Application in reducing silicon and raising iron
The main screening applications of Derek Fine Screen in iron ore separation are as follows:
(1) Reduce the silicon content. This application accounts for approximately 50%. Iron Ore in Minnesota, USA
Most stone concentrators use Derek fine screens to reduce the silicon content of the final iron concentrate. Through wet screening to remove the coarse-grained particles of 53-75 Pm (200-325 mesh), the silicon content of the iron concentrate can be reduced by about 1.0-1.5%. The application cost of fine sieve is much lower than the silicon reduction method using fine grinding or flotation. The following is an example effect of the application of Derek fine screen in iron ore dressing plant to reduce the silicon content: the capacity of the mill is increased by 8%-9%; the energy consumption of grinding is reduced by 9%-10%; the silicon content is reduced by 0.5-1.25 Percentage points. Fine sieve classification to reduce the silicon content by 0.5 to 4.5 percentage points is usually achieved on the basis of increasing the fineness of grinding. Another way to evaluate the performance of the fine sieve is to measure the total silicon removed by the fine sieve. In general, the fine sieve can screen out 50% to 70% of the total silicon content. Another advantage of the fine screen is that precise screening improves the classification efficiency.

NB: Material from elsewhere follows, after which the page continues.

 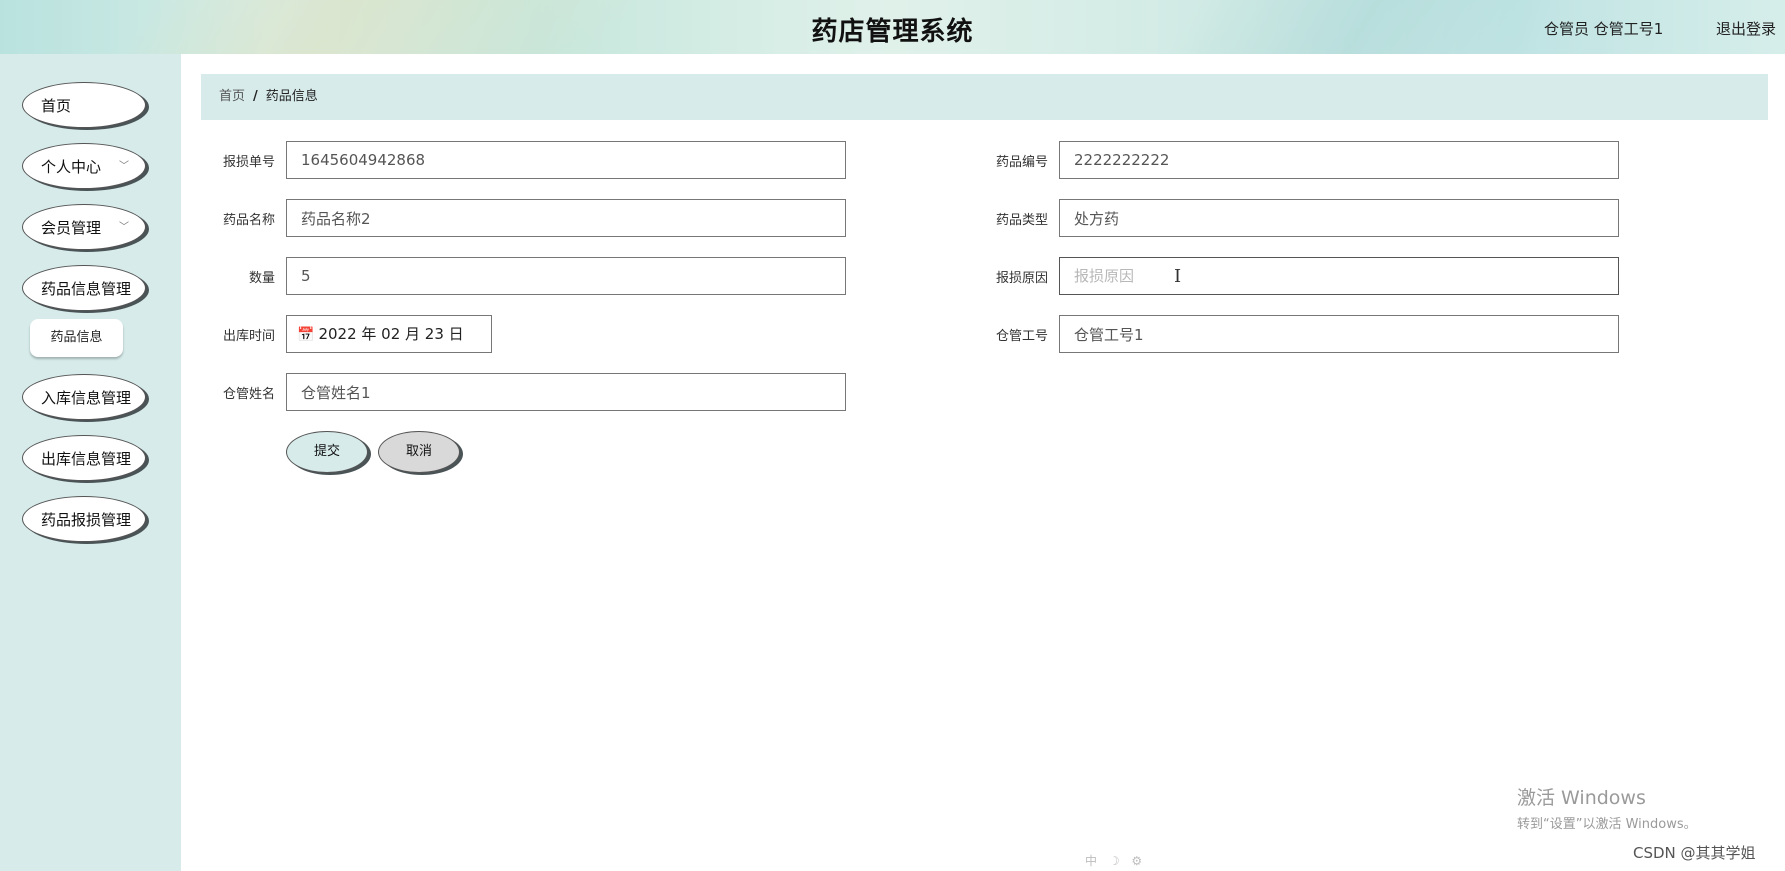 What do you see at coordinates (1022, 336) in the screenshot?
I see `keeper-no-label: 仓管工号` at bounding box center [1022, 336].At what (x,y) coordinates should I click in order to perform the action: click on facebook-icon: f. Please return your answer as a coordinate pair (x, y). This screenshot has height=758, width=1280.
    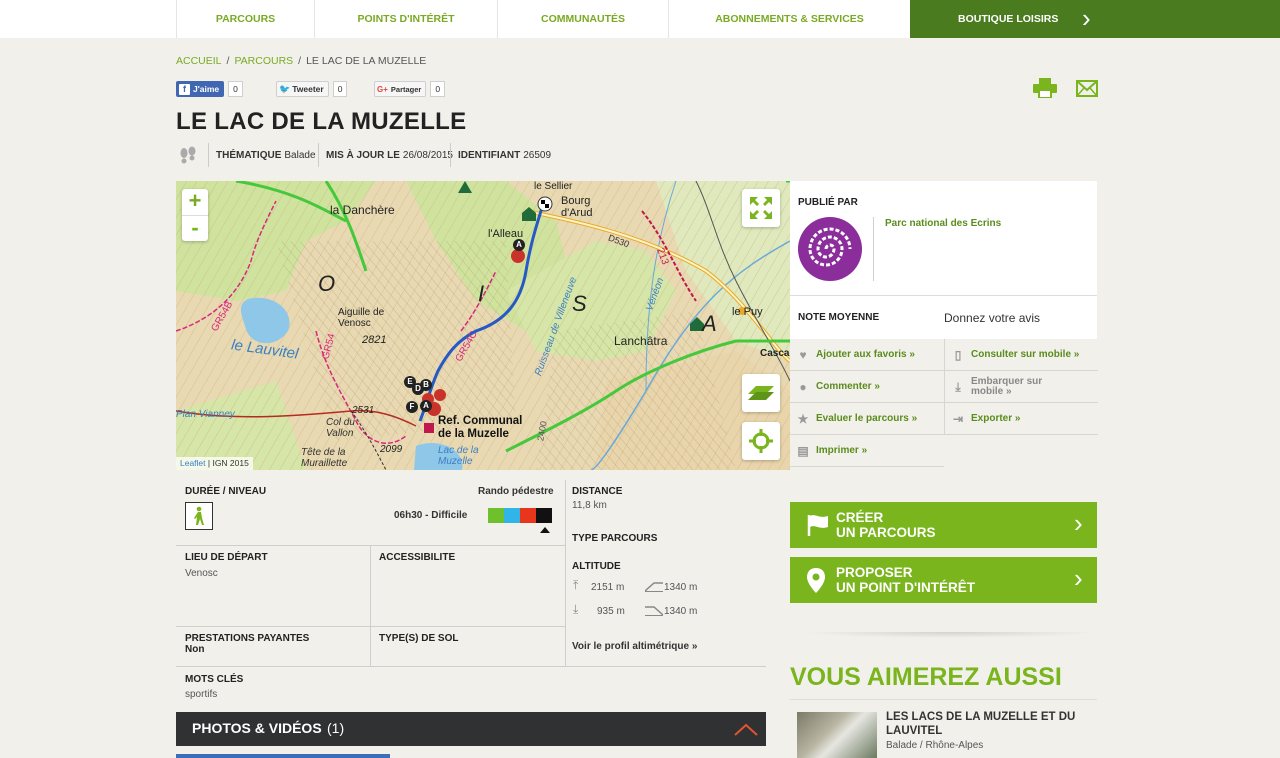
    Looking at the image, I should click on (184, 89).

(2) Control granularity. Approximately 25% of Derek's fine sieve is used to control the particle size of the product, or to create conditions for the production of high-quality iron concentrates in the subsequent sorting process, or to increase the metal recovery rate under the premise of ensuring the quality of the iron concentrate, mainly including: improving the float The particle size distribution of the selected ore; the particle size control of pellets and sintered ore; the improvement of the particle size distribution of the spiral chute. The coarser the silica particles, the more difficult the flotation. One of the application examples, the flotation process can only remove a small amount of silicon from the fraction larger than 150 mesh. In order to reduce the silicon content in iron concentrates, the amount of flotation reagents had to be increased, which resulted in the loss of a large amount of fine-grained iron concentrates. Before entering flotation, the removal of coarse particles will reduce the consumption of flotation reagents, reduce the loss of fine iron ore, and increase the flotation processing capacity. 40% to 70% of the silicon in the flotation feedstock of the Tieyingite Concentrator is in +325 mesh. For example, a flotation concentrate from a ferrite beneficiation plant contains 8% silicon at +325 mesh; -325 mesh only contains 1.75% silicon. As mentioned earlier, removing coarse materials before flotation will greatly improve the flotation effect.
(3) Grinding and classification. When the fine sieve is used for the grinding and classification of useful minerals and gangue minerals with a large difference in density, the benefits are very significant. The traditional method uses hydrocyclones or spiral classifiers to classify according to the difference in sedimentation speed. However, the density of the mineral itself is different. The sedimentation speed of coarse-grained gangue or conjoined body is similar to that of fine-grained concentrate, while gangue and conjoined body can not be effectively separated and enter the subsequent process. The fine, dissociated useful minerals return to the mill to cause overgrinding. The fine sieve is classified by the geometric size of the sieve holes, which can not only improve the efficiency of the mill and reduce the power consumption of grinding, but also realize the classification of gangue or conjoined body and monomer dissociated minerals. Cyclone classification efficiency is generally 45% to 70%, and spiral classifier is generally 40% to 60% or even lower. Research by authoritative organizations shows that the classification efficiency of most mineral classification equipment is around 50%. If the classification efficiency is increased to 80%, it is expected that the mill processing capacity can be increased by 20%, thereby reducing energy consumption by 15%.